> [What is expected]:
Pull out every line with the word "agent" from the entries below.

........

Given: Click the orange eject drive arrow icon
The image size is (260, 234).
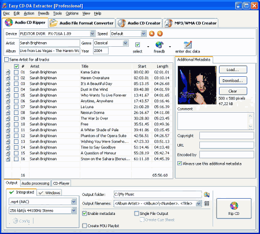Looking at the screenshot, I should (152, 34).
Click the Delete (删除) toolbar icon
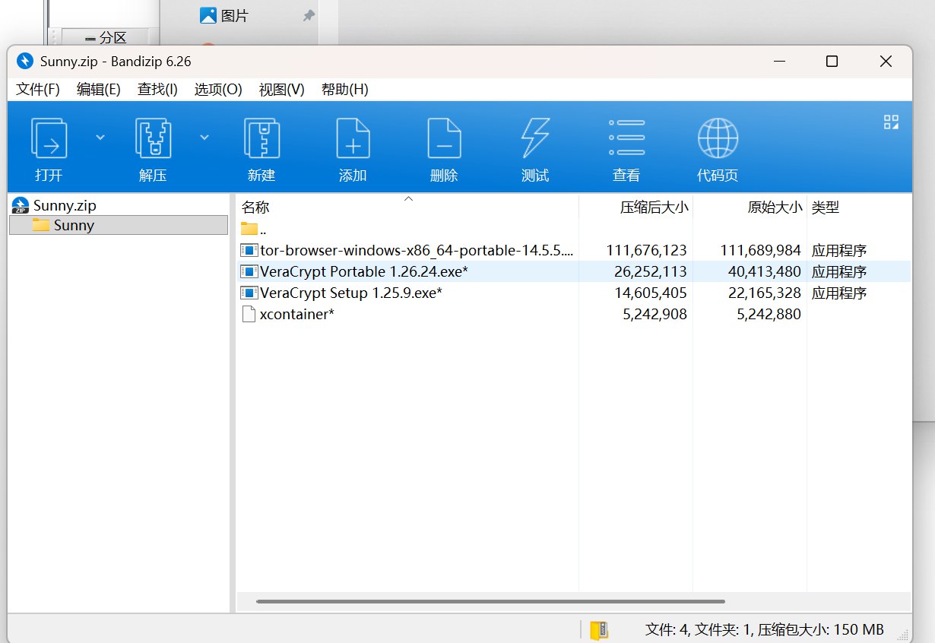This screenshot has width=935, height=643. coord(444,138)
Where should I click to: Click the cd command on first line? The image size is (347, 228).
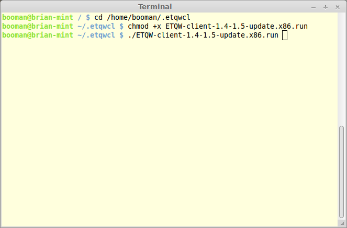pyautogui.click(x=98, y=17)
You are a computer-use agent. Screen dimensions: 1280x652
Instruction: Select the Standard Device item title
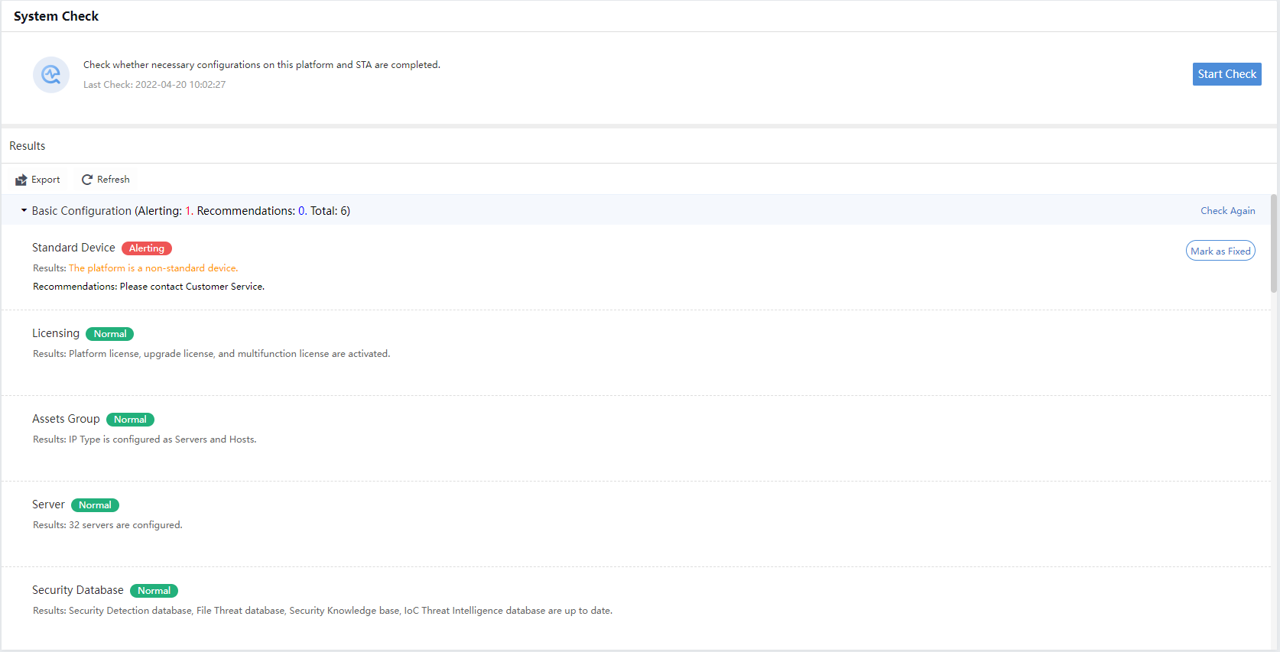pos(73,248)
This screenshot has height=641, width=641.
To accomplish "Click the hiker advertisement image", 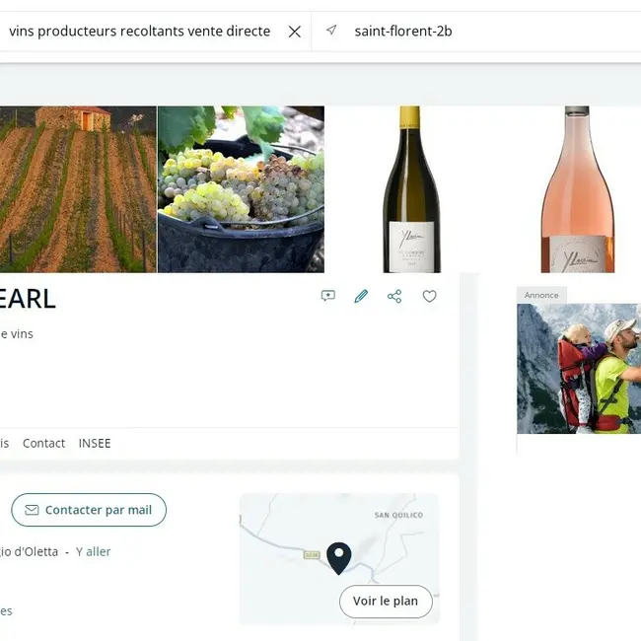I will pos(579,369).
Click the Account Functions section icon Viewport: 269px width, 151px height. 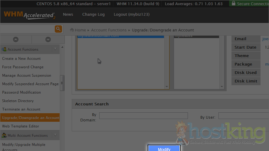(4, 49)
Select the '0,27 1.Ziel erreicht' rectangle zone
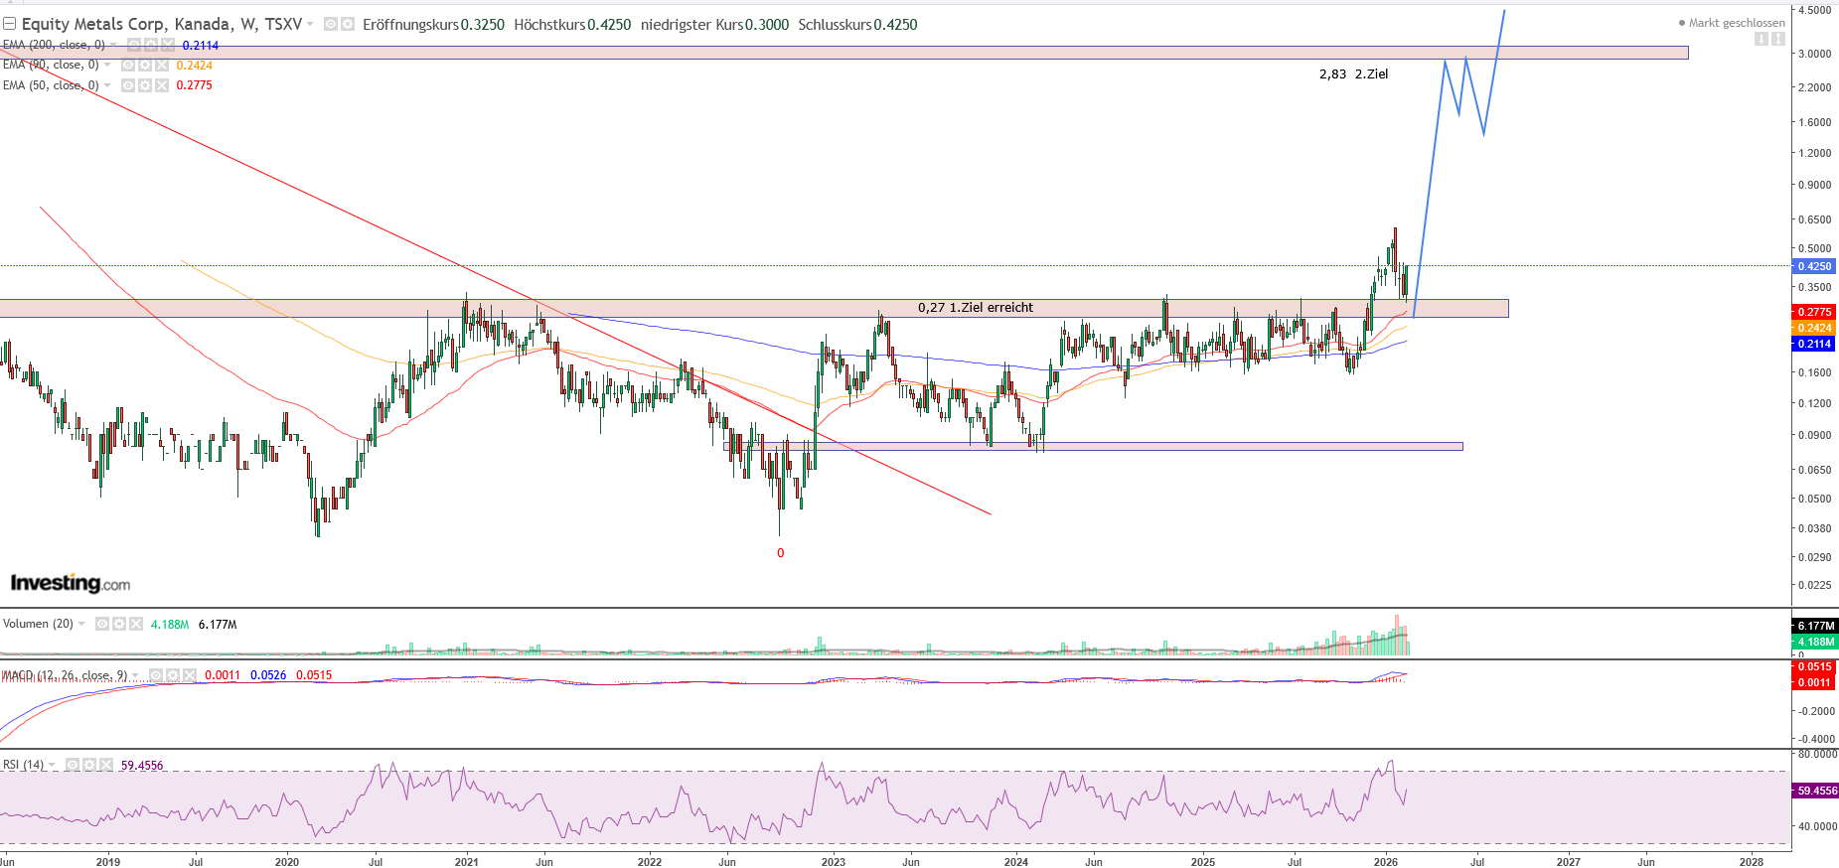Viewport: 1839px width, 868px height. tap(695, 309)
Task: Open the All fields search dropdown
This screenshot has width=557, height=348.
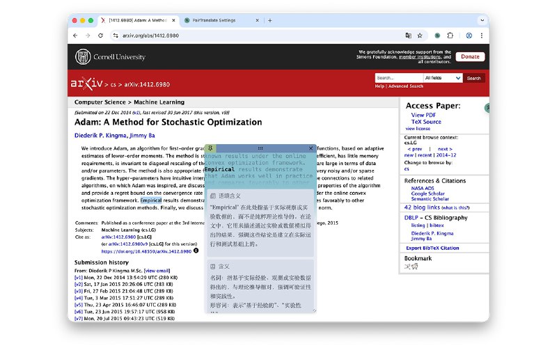Action: (x=442, y=78)
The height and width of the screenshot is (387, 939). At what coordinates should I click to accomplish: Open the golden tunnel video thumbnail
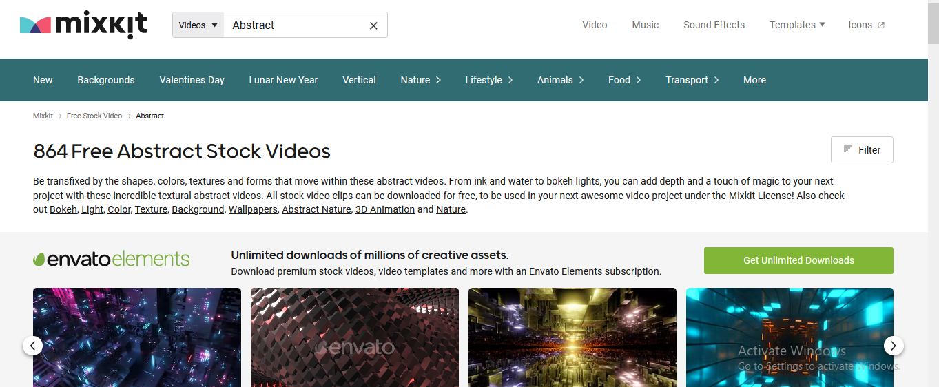pos(572,337)
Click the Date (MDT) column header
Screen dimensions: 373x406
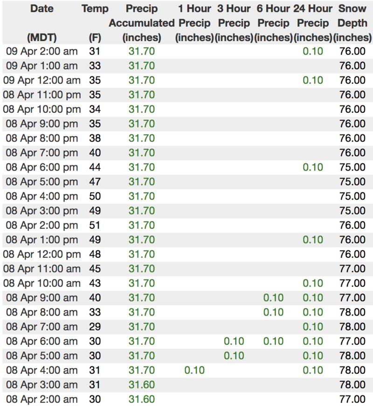tap(41, 22)
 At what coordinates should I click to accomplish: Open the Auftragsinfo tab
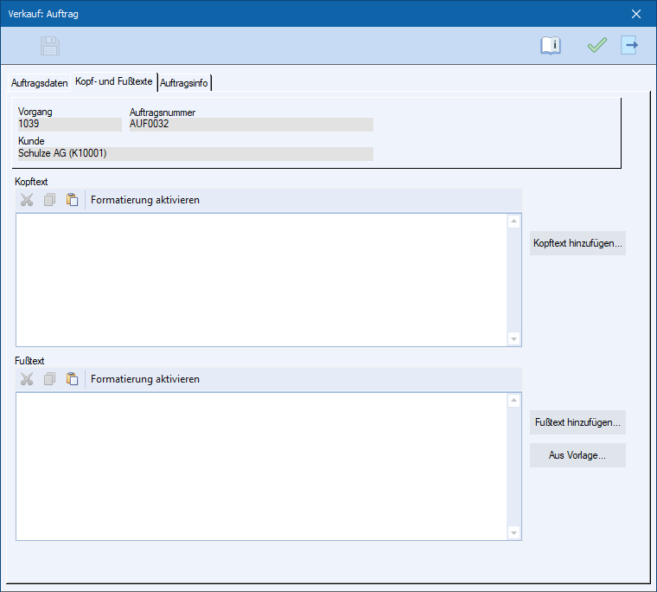point(184,83)
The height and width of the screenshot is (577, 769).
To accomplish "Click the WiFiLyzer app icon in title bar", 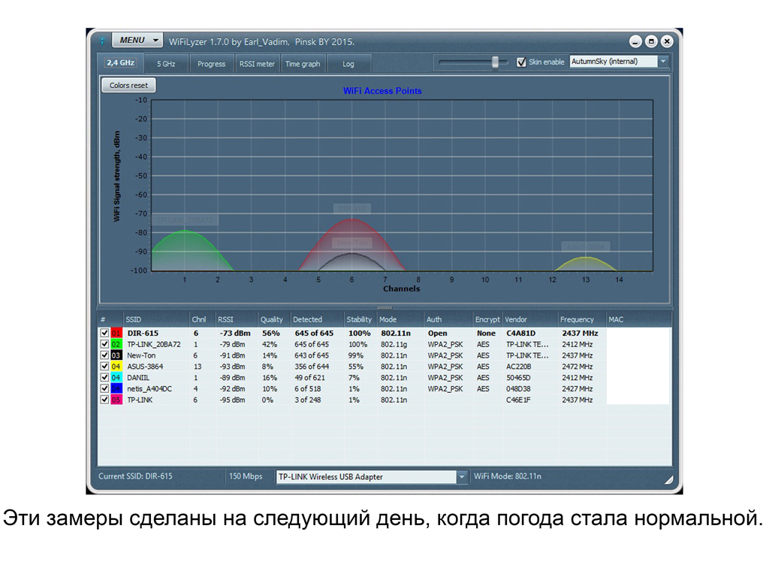I will point(101,41).
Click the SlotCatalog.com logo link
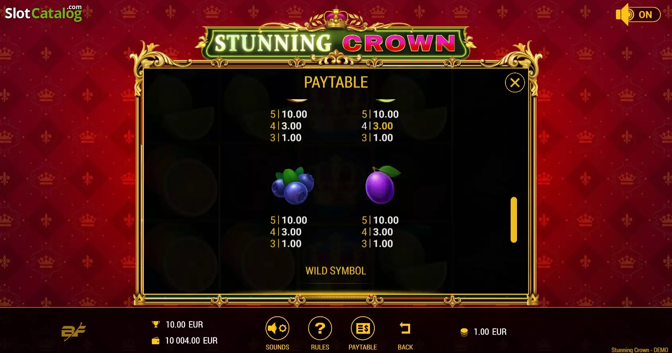This screenshot has width=672, height=353. (x=43, y=13)
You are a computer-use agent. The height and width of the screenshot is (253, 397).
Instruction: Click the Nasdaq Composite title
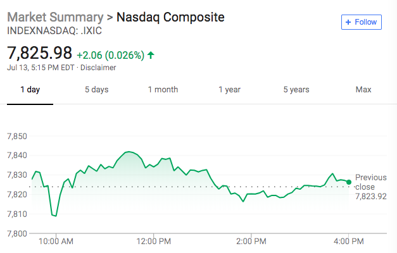170,17
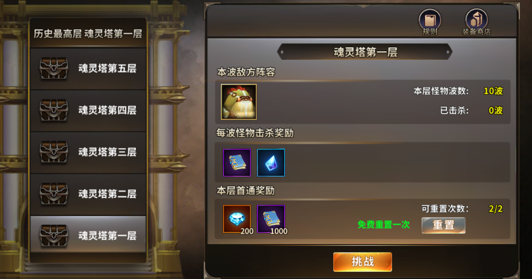The height and width of the screenshot is (279, 532).
Task: Tap the blue book kill reward
Action: click(x=237, y=162)
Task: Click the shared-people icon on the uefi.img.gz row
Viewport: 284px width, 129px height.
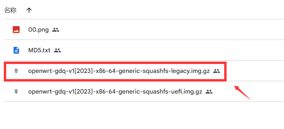Action: [209, 92]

........

> [The completed task]:
You are a computer-use agent. Screen dimensions: 1280x652
You are a computer-use agent. The height and width of the screenshot is (253, 397).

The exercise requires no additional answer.